→ **EXERCISE MATERIAL**
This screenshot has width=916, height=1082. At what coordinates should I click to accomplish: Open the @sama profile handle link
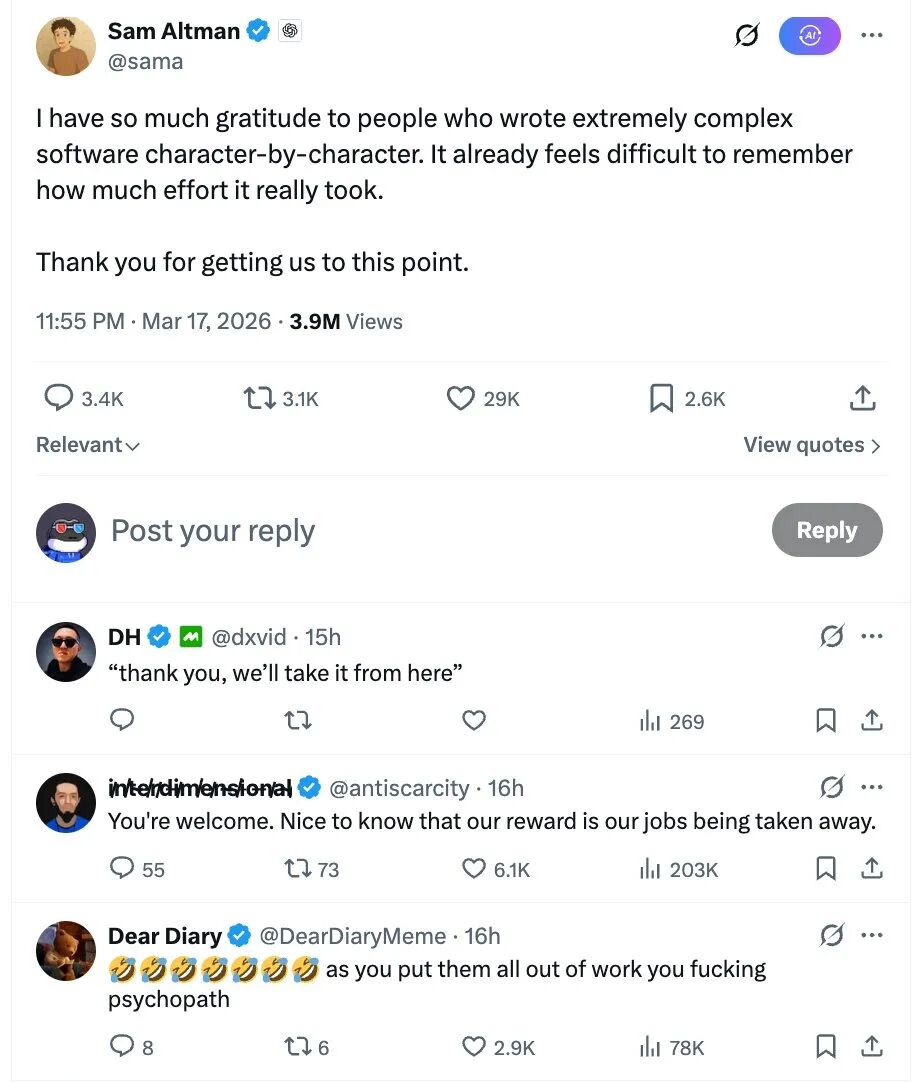point(145,61)
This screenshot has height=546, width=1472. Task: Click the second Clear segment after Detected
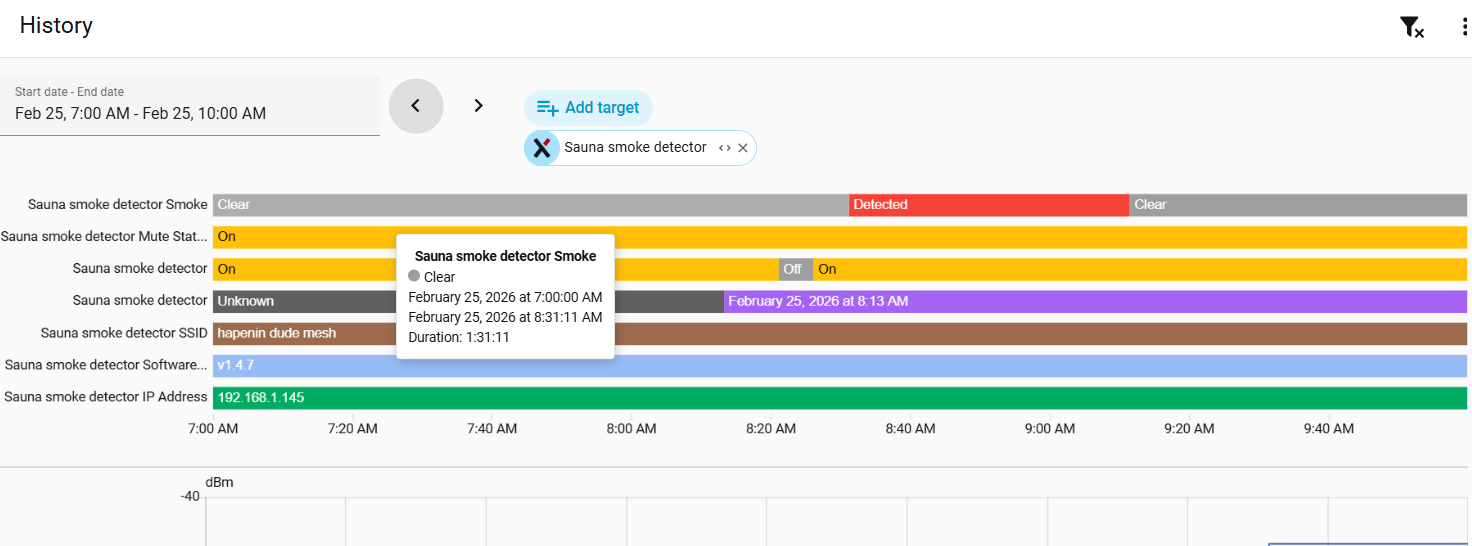point(1297,205)
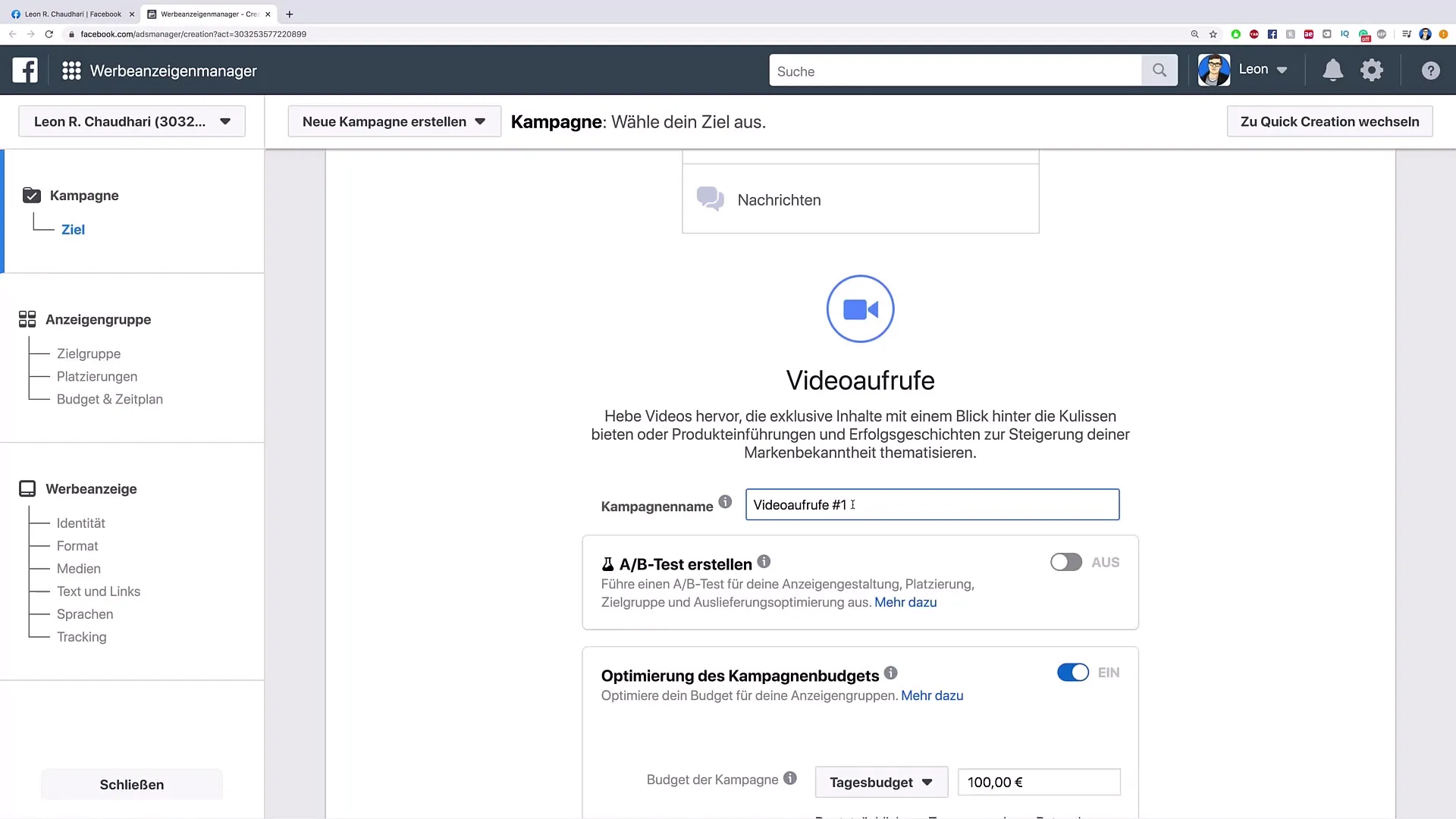Expand the Leon R. Chaudhari account dropdown

click(225, 121)
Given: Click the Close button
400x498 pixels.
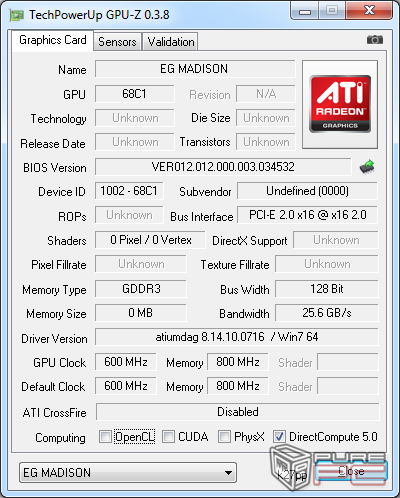Looking at the screenshot, I should coord(351,471).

→ **PROMPT**
Reproduce the part of the entries that begins with the line containing "This screenshot has height=546, width=1472." and ends with the line containing "click(225, 121)", including both of those lines. Omit the pictures from your answer.

→ **RESULT OF THIS TASK**
This screenshot has height=546, width=1472. Task: Click the second Clear segment after Detected
point(1297,205)
Expand the Leon R. Chaudhari account dropdown

click(225, 121)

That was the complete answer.